» Task directions
Search the entries below. Return every line that has "This" in it.

» Study material
^^^^^^^^
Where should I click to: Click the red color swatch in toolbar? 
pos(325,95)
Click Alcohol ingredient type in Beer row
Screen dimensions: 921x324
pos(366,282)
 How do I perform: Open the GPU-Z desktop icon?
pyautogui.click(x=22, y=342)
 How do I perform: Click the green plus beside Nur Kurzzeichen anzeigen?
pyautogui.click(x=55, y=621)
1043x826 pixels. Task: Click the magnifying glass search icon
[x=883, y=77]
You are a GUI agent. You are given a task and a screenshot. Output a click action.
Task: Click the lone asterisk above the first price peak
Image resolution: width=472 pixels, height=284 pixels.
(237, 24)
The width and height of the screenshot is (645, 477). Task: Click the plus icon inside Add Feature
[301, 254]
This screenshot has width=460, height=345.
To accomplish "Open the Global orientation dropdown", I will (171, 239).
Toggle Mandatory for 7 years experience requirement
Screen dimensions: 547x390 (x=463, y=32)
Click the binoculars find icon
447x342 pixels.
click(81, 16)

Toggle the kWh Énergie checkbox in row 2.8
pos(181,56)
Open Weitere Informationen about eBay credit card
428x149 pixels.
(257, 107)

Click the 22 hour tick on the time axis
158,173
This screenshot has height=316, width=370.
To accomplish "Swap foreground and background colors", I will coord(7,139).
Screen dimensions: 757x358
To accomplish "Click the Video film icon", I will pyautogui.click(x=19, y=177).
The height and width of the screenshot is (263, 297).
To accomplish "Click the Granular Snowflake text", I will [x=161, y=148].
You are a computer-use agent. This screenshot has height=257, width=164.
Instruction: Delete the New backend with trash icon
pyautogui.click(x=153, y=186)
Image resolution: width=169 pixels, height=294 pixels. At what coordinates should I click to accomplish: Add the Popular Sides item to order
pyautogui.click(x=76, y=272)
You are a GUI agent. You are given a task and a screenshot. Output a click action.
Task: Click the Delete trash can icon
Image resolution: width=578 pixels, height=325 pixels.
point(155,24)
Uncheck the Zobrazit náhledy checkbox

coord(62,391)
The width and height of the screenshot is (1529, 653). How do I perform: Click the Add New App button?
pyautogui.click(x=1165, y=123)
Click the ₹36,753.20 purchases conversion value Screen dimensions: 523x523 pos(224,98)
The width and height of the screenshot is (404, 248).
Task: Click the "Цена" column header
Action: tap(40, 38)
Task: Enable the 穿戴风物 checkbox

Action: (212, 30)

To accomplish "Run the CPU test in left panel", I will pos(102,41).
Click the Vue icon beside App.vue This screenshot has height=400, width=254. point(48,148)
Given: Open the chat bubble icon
^^^^^^^^
» Problem solution
This screenshot has width=460, height=345.
This screenshot has height=316, width=370.
You are a computer-use agent. This screenshot has height=257, width=164.
Click the Vue icon beside App.vue This screenshot has height=400, width=254. point(48,148)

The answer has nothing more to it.